One of the most popular items in our Shooters’ Forum is the ongoing “Pride and Joy” thread. Since 2009, Forum members have posted photos and descriptions of their most prized rifles. Here are some of the most recent “Pride and Joy” rifles showcased in our Forum. Do you have a gun you’d like to see featured there? Just Register for the Forum and you can add your gun to the list.
1. Dasher LowBoy. CigarCop just completed a lovely 6mm Dasher in a yellow/gray laminated PR&T LowBoy stock. CigarCop did the stock inletting and finish work himself. Very nice work indeed.
2. Varmint Special. Here’s a handsome varminter with a beautifully-figured walnut stock. This is one of three rifles Forum Member Dan Hall posted this month.
3. 6mm Trifecta. DixiePPC served up not one but THREE pretty rifles, all with pearlescent paint jobs. Details of the three rigs are provided below. Click the image to see a full-screen version.

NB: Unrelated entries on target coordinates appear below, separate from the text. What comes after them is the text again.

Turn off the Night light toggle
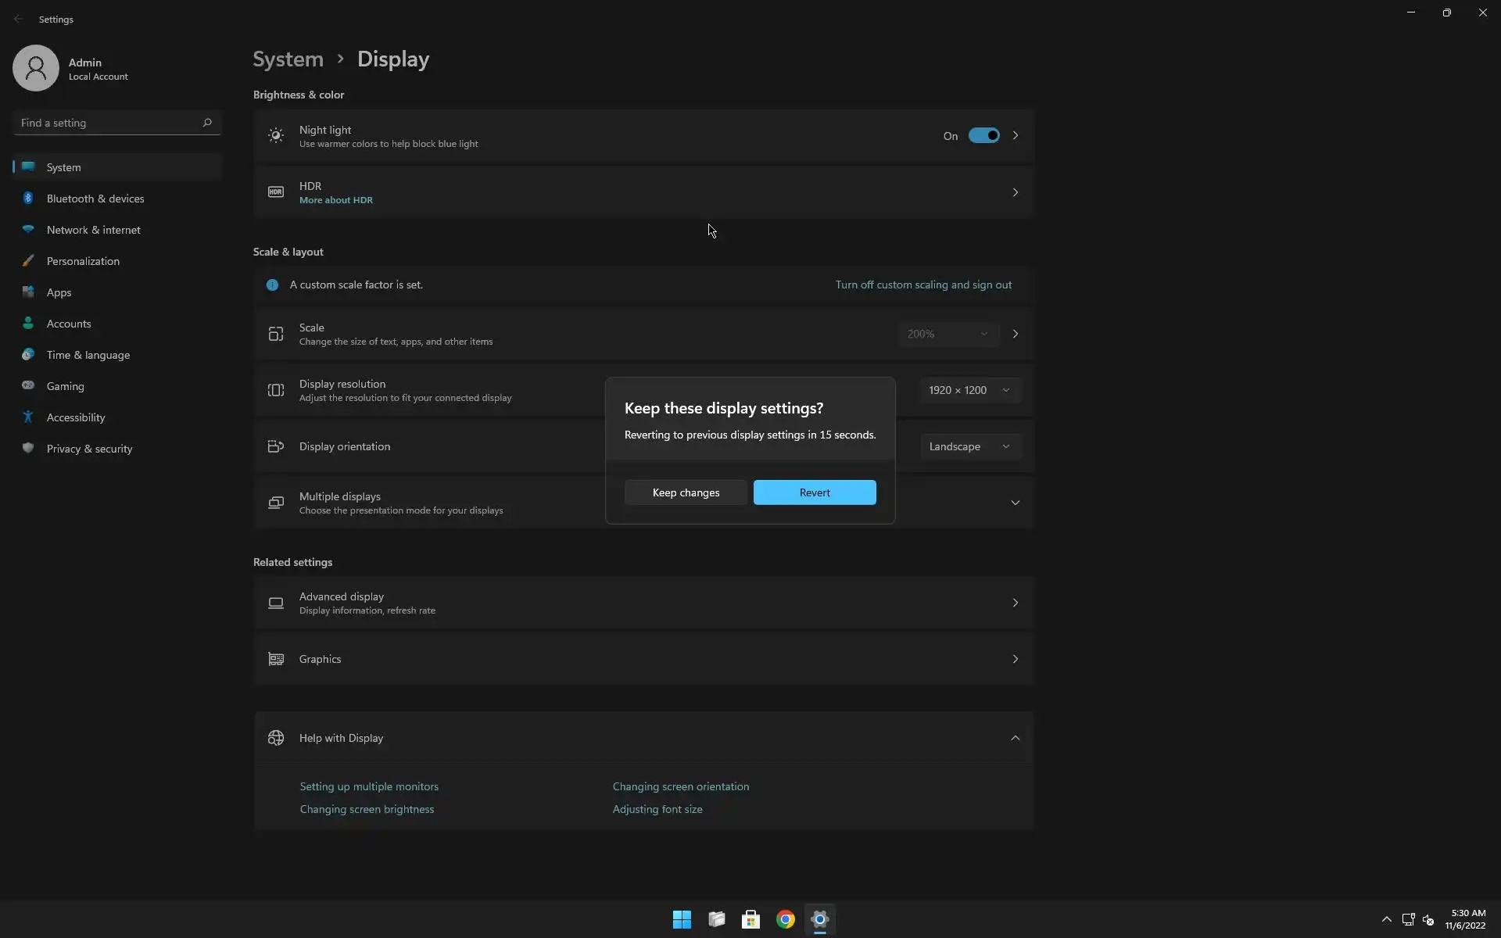The height and width of the screenshot is (938, 1501). (983, 136)
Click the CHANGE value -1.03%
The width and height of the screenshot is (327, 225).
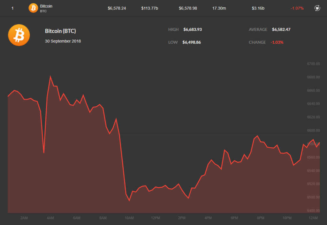[277, 42]
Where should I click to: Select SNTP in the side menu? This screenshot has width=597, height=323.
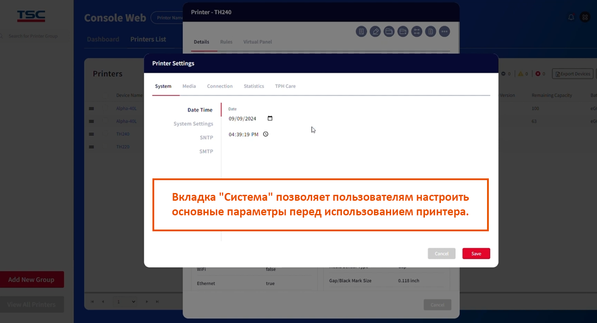[206, 138]
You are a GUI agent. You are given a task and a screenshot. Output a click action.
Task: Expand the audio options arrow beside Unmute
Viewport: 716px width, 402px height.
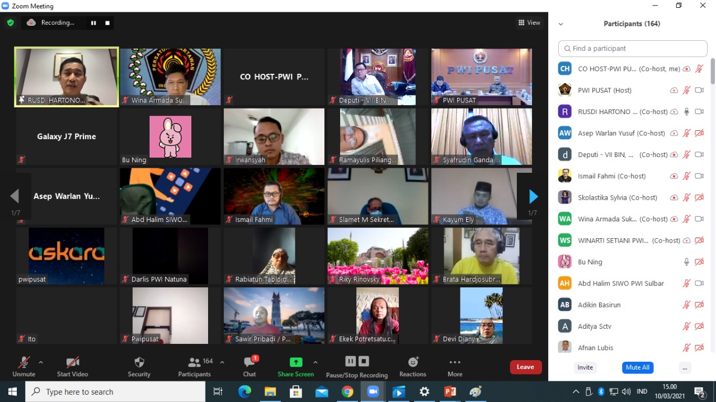[41, 362]
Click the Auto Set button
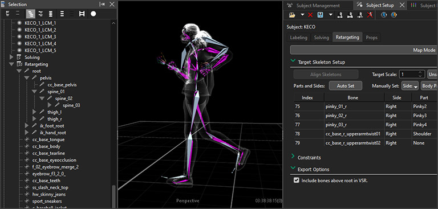Screen dimensions: 438x209 pos(346,85)
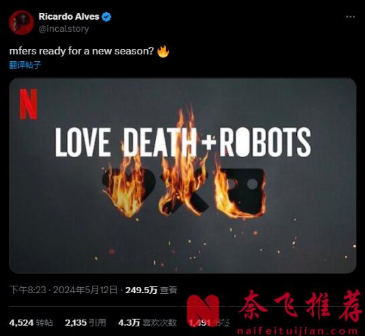The image size is (365, 336).
Task: Click the red Netflix N logo in image
Action: [x=29, y=104]
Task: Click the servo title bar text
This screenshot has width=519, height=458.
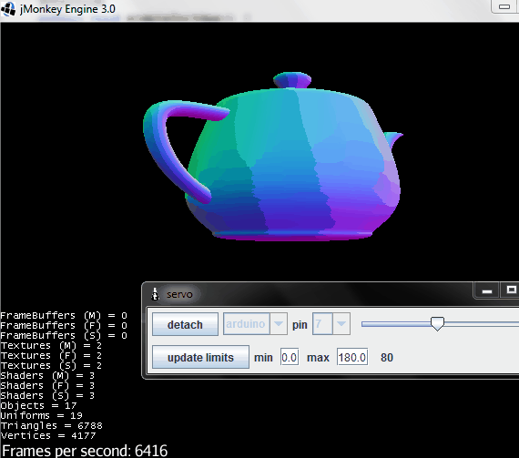Action: 179,294
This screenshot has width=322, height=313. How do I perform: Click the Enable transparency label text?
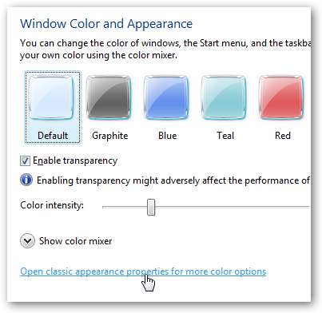[75, 160]
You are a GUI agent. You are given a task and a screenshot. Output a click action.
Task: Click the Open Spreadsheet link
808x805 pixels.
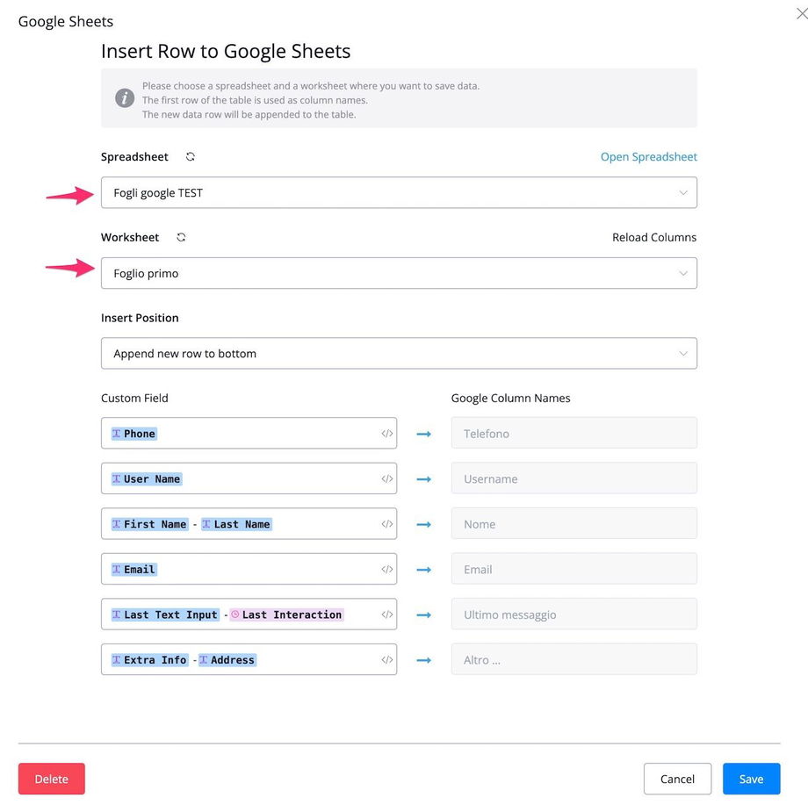tap(648, 157)
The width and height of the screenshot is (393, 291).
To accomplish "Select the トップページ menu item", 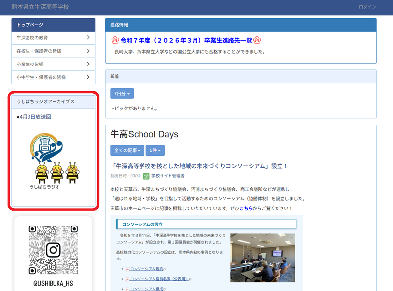I will [53, 25].
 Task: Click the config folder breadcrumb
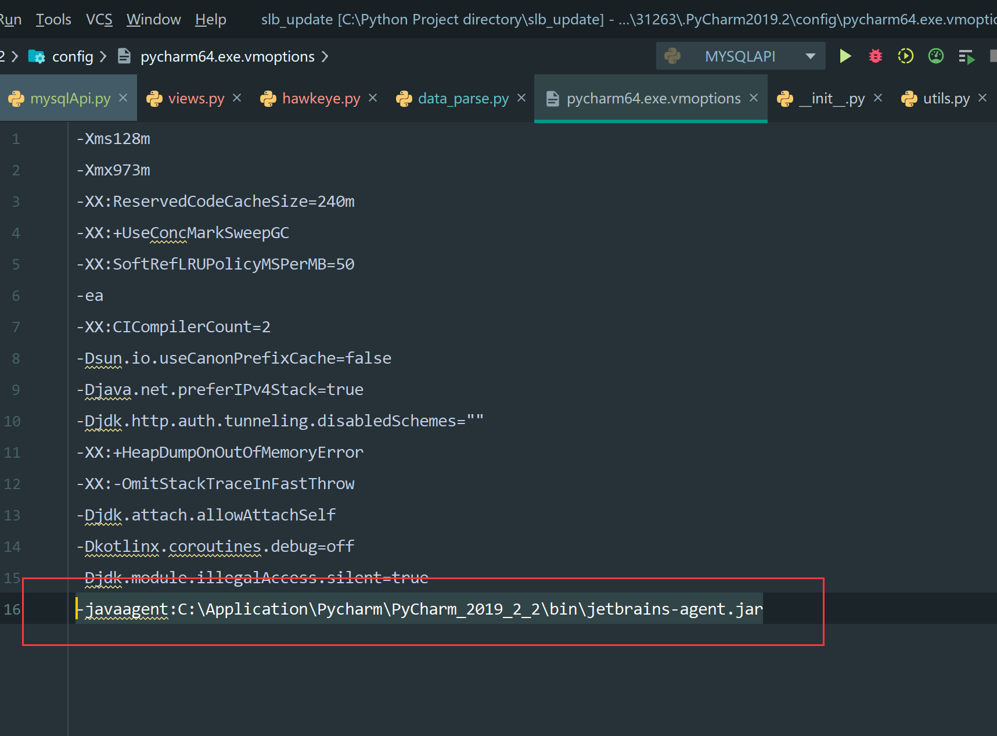coord(72,56)
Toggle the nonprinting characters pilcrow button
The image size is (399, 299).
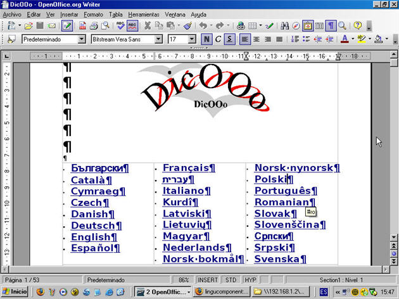(331, 26)
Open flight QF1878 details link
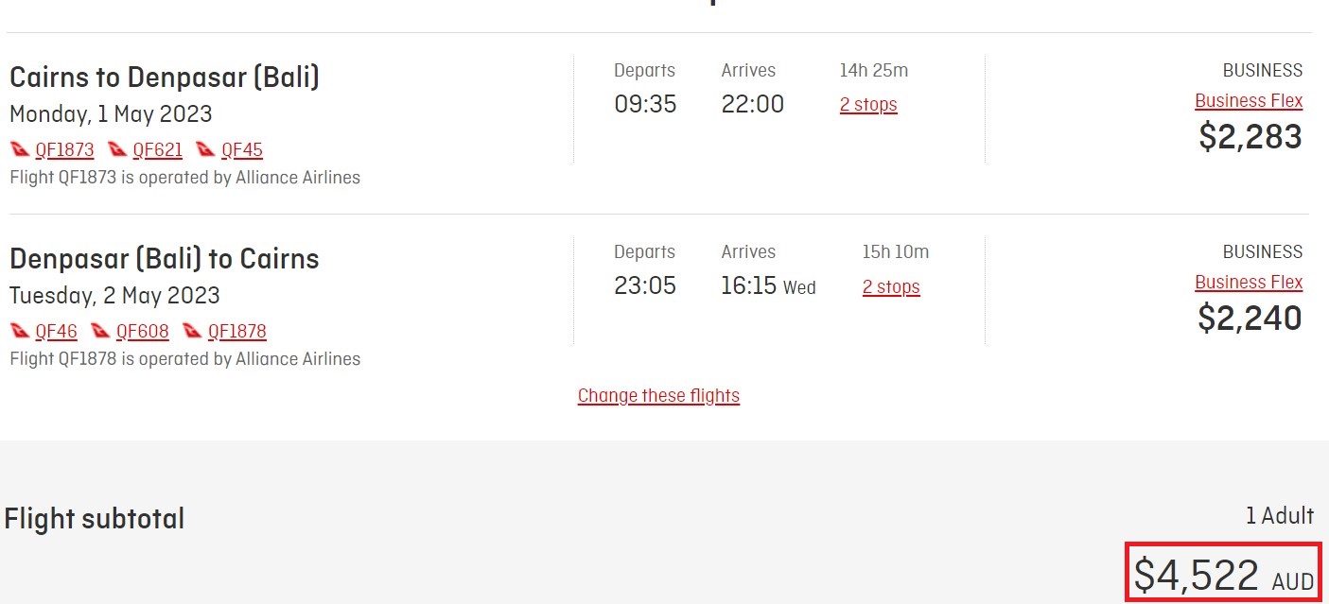 pos(237,331)
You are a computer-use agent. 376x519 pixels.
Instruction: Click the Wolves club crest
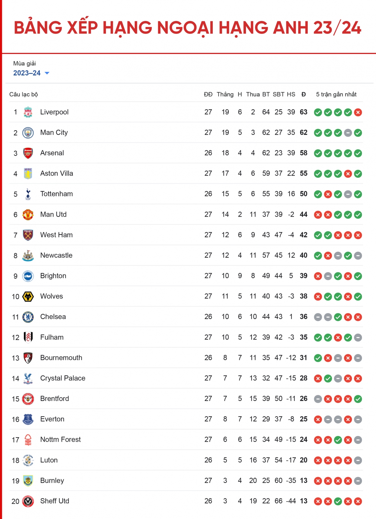[28, 296]
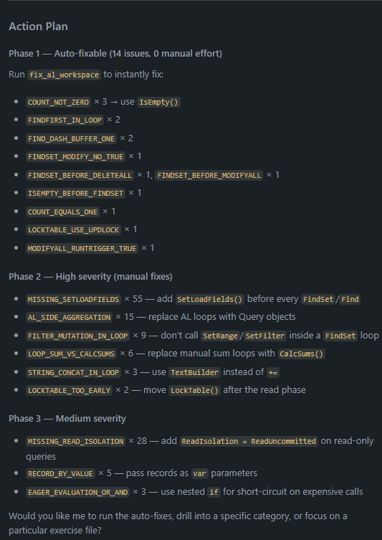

Top: 6 PPC for 10.5-lb NBRSA LV Class, 1:14″, .262″-necked SS Hart Barrel chambered and fitted by Doug Pascal, Pearl Black Kelbly Stock, RB/RP Blueprint & Trued 40X Short Action (Glued) with a Doug Pascal Bolt Release. This gun is a 1994 build by Doug Pascal of Craftsmith.
Middle: 6 PPC 13.5lb NBRSA HV Class, 1:14″, .262″-necked SS straight-countour Hart Barrel, Pearl White Kelbly Stock/Aluminum Butt Plate, RB/RP Stolle Panda Action (Glued). Kelbly Double Screw Rings. 1994 Vintage Leupold/Premier BR 36X. This gun is a 1992-vintage Kelbly build for NBRSA Unlimited Class.
Bottom: 6mmBR 17-lb IBS Light Gun Class, 28″, 1:8″, .268″-necked SS Bartlein 5R Barrel tipped with a SS Harrell Spiral Muzzle Brake, Pearl Rust Orange 90s-vintage Lee Six Stock with home made Aluminum Butt Plate, RB/RP Blueprinted and Trued 1995-Vintage 700 Short Action.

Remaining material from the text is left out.